CVE-2024-12060 is a reflected Cross-Site Scripting (XSS) vulnerability identified in the WP Media Optimizer (.webp) plugin for WordPress, developed by francescosganga. The vulnerability exists in all versions up to and including 1.4.0 due to insufficient sanitization and escaping of user-supplied input in the parameters 'wpmowebp-css-resources' and 'wpmowebp-js-resources'. These parameters are used during web page generation, and the lack of proper neutralization allows attackers to inject arbitrary JavaScript code. Because the vulnerability is reflected, the malicious script is embedded in a crafted URL or request and executed when a victim clicks the link, causing the script to run in the victim's browser context. This can lead to theft of session cookies, redirection to malicious sites, or other client-side attacks. The vulnerability does not require authentication, increasing its risk profile, but does require user interaction (clicking a link). The CVSS 3.1 base score is 6.1 (medium severity), with vector AV:N/AC:L/PR:N/UI:R/S:C/C:L/I:L/A:N, indicating network attack vector, low attack complexity, no privileges required, user interaction required, scope changed, and low impact on confidentiality and integrity, with no impact on availability. No public exploits or patches are currently available, but the vulnerability is published and should be addressed promptly to prevent potential exploitation.

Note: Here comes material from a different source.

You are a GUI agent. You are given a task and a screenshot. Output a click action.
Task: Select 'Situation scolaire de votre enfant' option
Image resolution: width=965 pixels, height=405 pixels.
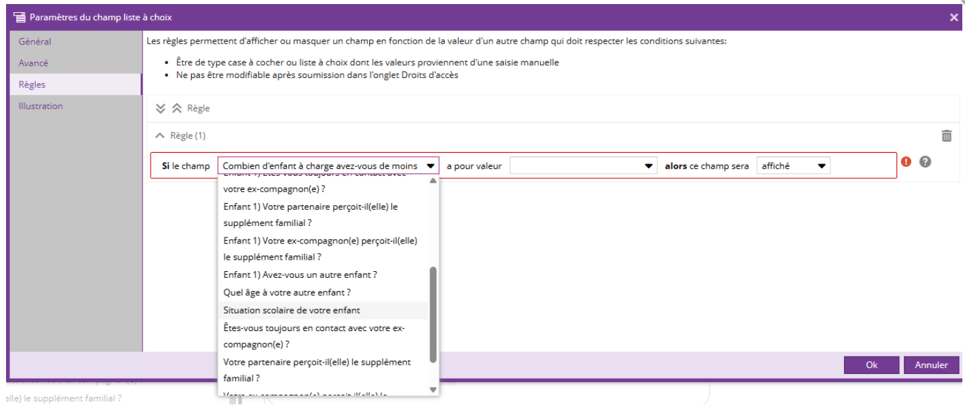click(291, 310)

The impact of CVE-2024-12060 primarily affects the confidentiality and integrity of user sessions on WordPress sites using the vulnerable WP Media Optimizer plugin. Successful exploitation can lead to theft of session cookies, enabling attackers to impersonate users or administrators, potentially leading to unauthorized access or privilege escalation. It can also facilitate phishing attacks by redirecting users to malicious sites or injecting deceptive content. Although availability is not impacted, the compromise of user trust and potential data leakage can have significant reputational and operational consequences for affected organizations. Since the vulnerability is exploitable without authentication but requires user interaction, widespread exploitation is possible through social engineering campaigns. Organizations running WordPress sites with this plugin are at risk of targeted or opportunistic attacks, especially if they host sensitive user data or provide critical services. The scope change in the CVSS vector indicates that the vulnerability can affect resources beyond the vulnerable component, potentially impacting the entire web application context.

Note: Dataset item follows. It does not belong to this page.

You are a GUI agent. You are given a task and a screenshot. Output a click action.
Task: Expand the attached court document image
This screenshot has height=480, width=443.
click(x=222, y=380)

To mitigate CVE-2024-12060, organizations should first check for updates or patches from the plugin developer and apply them immediately once available. In the absence of an official patch, administrators should consider disabling or uninstalling the WP Media Optimizer (.webp) plugin to eliminate the attack surface. Implementing a Web Application Firewall (WAF) with rules to detect and block malicious payloads targeting the 'wpmowebp-css-resources' and 'wpmowebp-js-resources' parameters can provide temporary protection. Additionally, site owners should enforce Content Security Policy (CSP) headers to restrict the execution of unauthorized scripts and reduce the impact of XSS attacks. Educating users about the risks of clicking suspicious links and monitoring web server logs for unusual requests targeting these parameters can help detect attempted exploitation. Regular security audits and employing security plugins that scan for XSS vulnerabilities can further enhance protection. Finally, developers should review and improve input validation and output encoding practices in the plugin code to prevent similar issues in future releases.